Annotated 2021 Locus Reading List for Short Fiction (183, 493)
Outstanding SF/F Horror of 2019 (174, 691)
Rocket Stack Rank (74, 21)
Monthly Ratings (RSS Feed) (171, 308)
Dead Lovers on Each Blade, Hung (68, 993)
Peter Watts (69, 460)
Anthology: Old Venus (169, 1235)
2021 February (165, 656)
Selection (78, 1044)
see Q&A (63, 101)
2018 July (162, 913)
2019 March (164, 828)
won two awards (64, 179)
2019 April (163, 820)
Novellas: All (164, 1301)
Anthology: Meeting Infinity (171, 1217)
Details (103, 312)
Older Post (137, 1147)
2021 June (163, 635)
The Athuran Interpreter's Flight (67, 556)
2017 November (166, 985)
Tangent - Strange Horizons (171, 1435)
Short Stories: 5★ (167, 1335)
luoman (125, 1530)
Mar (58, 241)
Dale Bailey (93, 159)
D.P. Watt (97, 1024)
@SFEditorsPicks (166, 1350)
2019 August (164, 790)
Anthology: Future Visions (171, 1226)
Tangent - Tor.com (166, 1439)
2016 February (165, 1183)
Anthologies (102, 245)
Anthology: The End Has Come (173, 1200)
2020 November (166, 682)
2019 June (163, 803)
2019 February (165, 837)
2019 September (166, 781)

· · ·

Exercise requirements — Arrange the listing above as a two-column CSV with the headers "label" and "coordinates" and one row per line. Put each line's text and its coordinate pair in separate quoted fields, replacing any line breaks with spaces.

Solution to this problem —
label,coordinates
"Annotated 2021 Locus Reading List for Short Fiction","(183, 493)"
"Outstanding SF/F Horror of 2019","(174, 691)"
"Rocket Stack Rank","(74, 21)"
"Monthly Ratings (RSS Feed)","(171, 308)"
"Dead Lovers on Each Blade, Hung","(68, 993)"
"Peter Watts","(69, 460)"
"Anthology: Old Venus","(169, 1235)"
"2021 February","(165, 656)"
"Selection","(78, 1044)"
"see Q&A","(63, 101)"
"2018 July","(162, 913)"
"2019 March","(164, 828)"
"won two awards","(64, 179)"
"2019 April","(163, 820)"
"Novellas: All","(164, 1301)"
"Anthology: Meeting Infinity","(171, 1217)"
"Details","(103, 312)"
"Older Post","(137, 1147)"
"2021 June","(163, 635)"
"The Athuran Interpreter's Flight","(67, 556)"
"2017 November","(166, 985)"
"Tangent - Strange Horizons","(171, 1435)"
"Short Stories: 5★","(167, 1335)"
"luoman","(125, 1530)"
"Mar","(58, 241)"
"Dale Bailey","(93, 159)"
"D.P. Watt","(97, 1024)"
"@SFEditorsPicks","(166, 1350)"
"2019 August","(164, 790)"
"Anthology: Future Visions","(171, 1226)"
"Tangent - Tor.com","(166, 1439)"
"2016 February","(165, 1183)"
"Anthologies","(102, 245)"
"Anthology: The End Has Come","(173, 1200)"
"2020 November","(166, 682)"
"2019 June","(163, 803)"
"2019 February","(165, 837)"
"2019 September","(166, 781)"